I think a lot about the ways in which my self image consciously and subconsciously rule my life. The idealizations people hold of me, although frustrating and limiting, sometimes fill me like a guilty pleasure; a dirty habit that continues to manifest and take hold of me.
And I know the ways my own perception and idealization of myself and my life hurt me. Those who surround me are held to impossible standards, including myself. Agitation and conflict arise as I try to micromanage behavior to fit a mold I can’t even squeeze into myself. In turn, life starts to look out of control and wild, spiking my anxiety and creating more problems and more issues over things I can’t and shouldn’t control.

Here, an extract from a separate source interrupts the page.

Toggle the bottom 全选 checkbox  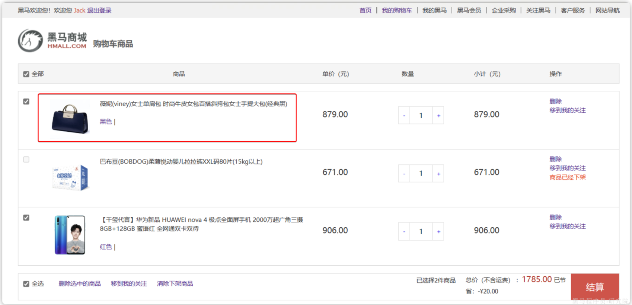tap(26, 284)
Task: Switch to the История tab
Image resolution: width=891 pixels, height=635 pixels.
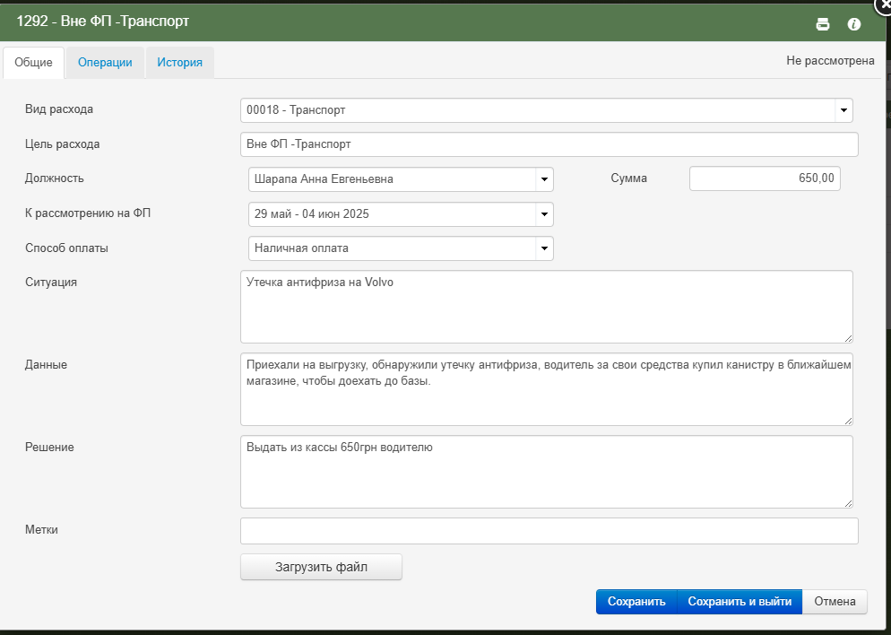Action: pos(179,63)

I know I do these things. I know that much of this behavior is a defense mechanism, sprung from trauma and low self esteem. What I haven’t done is fully own up to it. I haven’t been harsh with myself, clinging to a false sense of independence and self that gets muddled by the genuine work done in rebuilding my self esteem and interactions with others. I’ve done very real work within myself, but now that I’m dealing with core, deep set issues, I’m scared.
I’m scared to own up to my weakness, I’m scared to allow for change when I don’t feel ready. I’m scared to sit down with a therapist and trust a stranger with my emotions. I’m scared to allow someone in, not only because of trust, but because I don’t know how I’m going to move forward with shattered idealizations.